Basic earnings per share, also known as Basic EPS, are the total amount of net profit accrued during a specified period, divided by the number of shares of stock issued by the company. A proper calculation of this figure helps the company to determine how much of those net profits actually belong to each of those outstanding shares. While not considered the most accurate of all processes to use in terms of stock analysis, this method is utilized by a number of analysts and investors, as well companies that issue shares of stock.
The easiest way to understand how to go about calculating a company’s basic earnings per share is to assume that a company had a total of $50,000,000 net profit in US dollars (USD). That same company had a total of 10,000,000 shares of stock outstanding. By dividing the $50M net profit by the 10M outstanding shares, the basic earnings per share is found to be $5 USD.
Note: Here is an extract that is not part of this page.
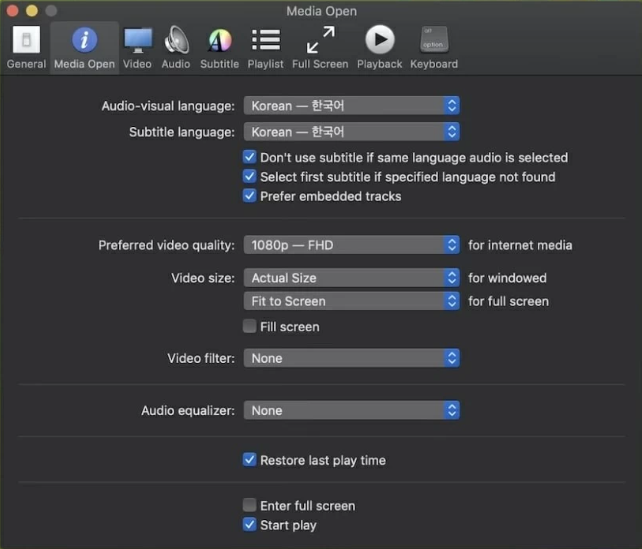This screenshot has width=642, height=549.
Task: Open the Audio equalizer dropdown
Action: point(351,411)
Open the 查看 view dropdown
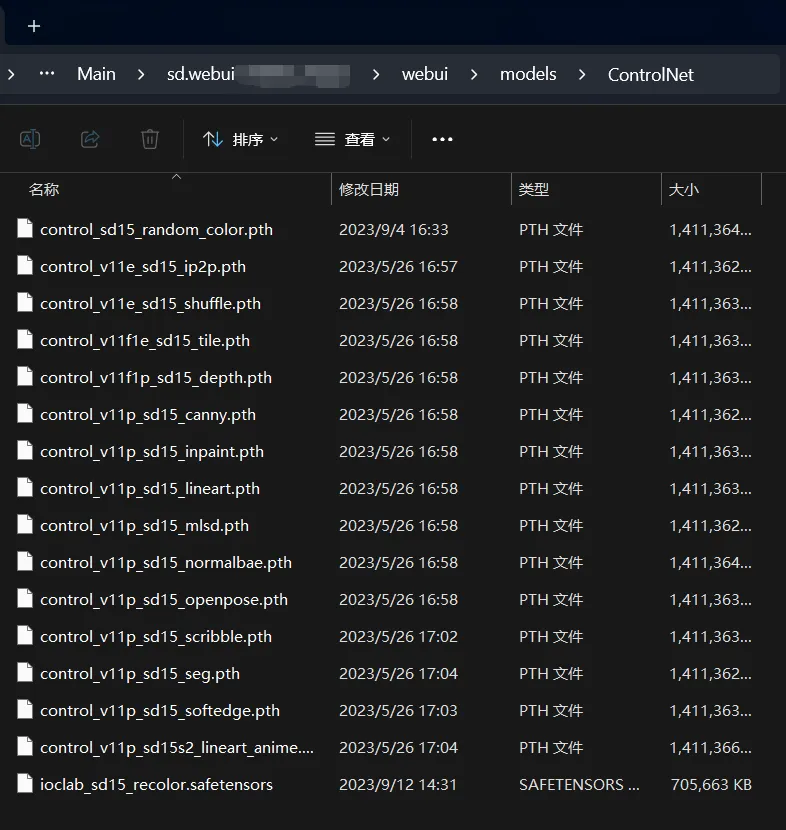Viewport: 786px width, 830px height. coord(352,139)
Analysts can make use of this calculation to place a value on the shares of stock, a factor that can be very important when it comes to trading the shares. In like manner, investors who are thinking of purchasing shares of the stock will also see this as a way of gauging the return that can be reasonably expected, based on the performance of the company during the period of time under consideration. Individuals can make use of the basic earnings per share to decide whether to hold on to the current shares, sell those shares, or attempt to purchase additional shares. Companies also use the determination of basic earnings per share as a measure of how well the company is doing in terms of increasing sales and thus generating profits.
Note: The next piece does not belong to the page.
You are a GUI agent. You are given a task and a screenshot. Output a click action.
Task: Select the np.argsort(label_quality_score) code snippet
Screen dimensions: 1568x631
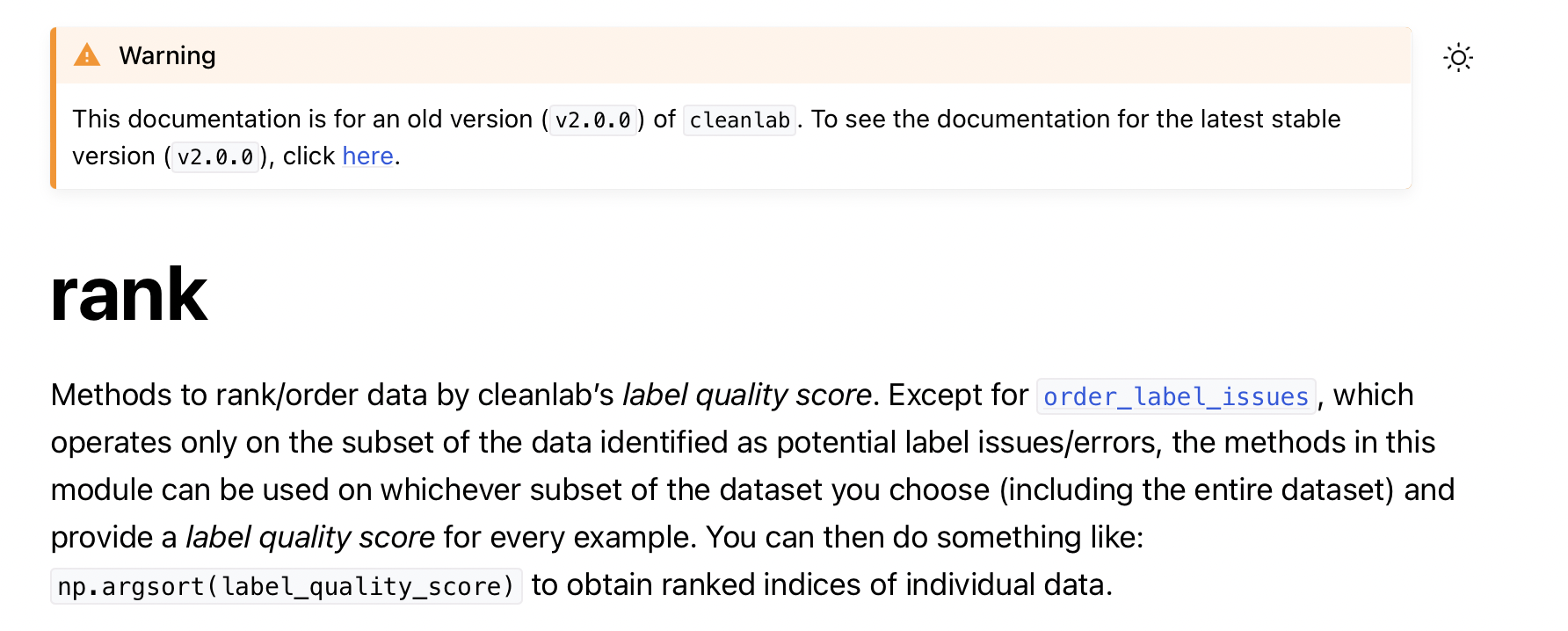click(287, 584)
If the basic earnings per share for a given period is less than the previous period, this is an indicator that something has changed. That change does not necessarily mean the company is headed for financial difficulty. The net profit generated from the period may have decreased due to changes in the pricing structure of the products produced and sold. In addition, the retirement of some debts via balloon payments that came due during the period, or some other financial situation that was temporary and not likely to recur in upcoming periods. Should none of these types of events be the cause for the decrease in the basic earnings per share, company officers can begin an investigation, identify the factor or factors that caused the decrease, and take steps to correct those issues.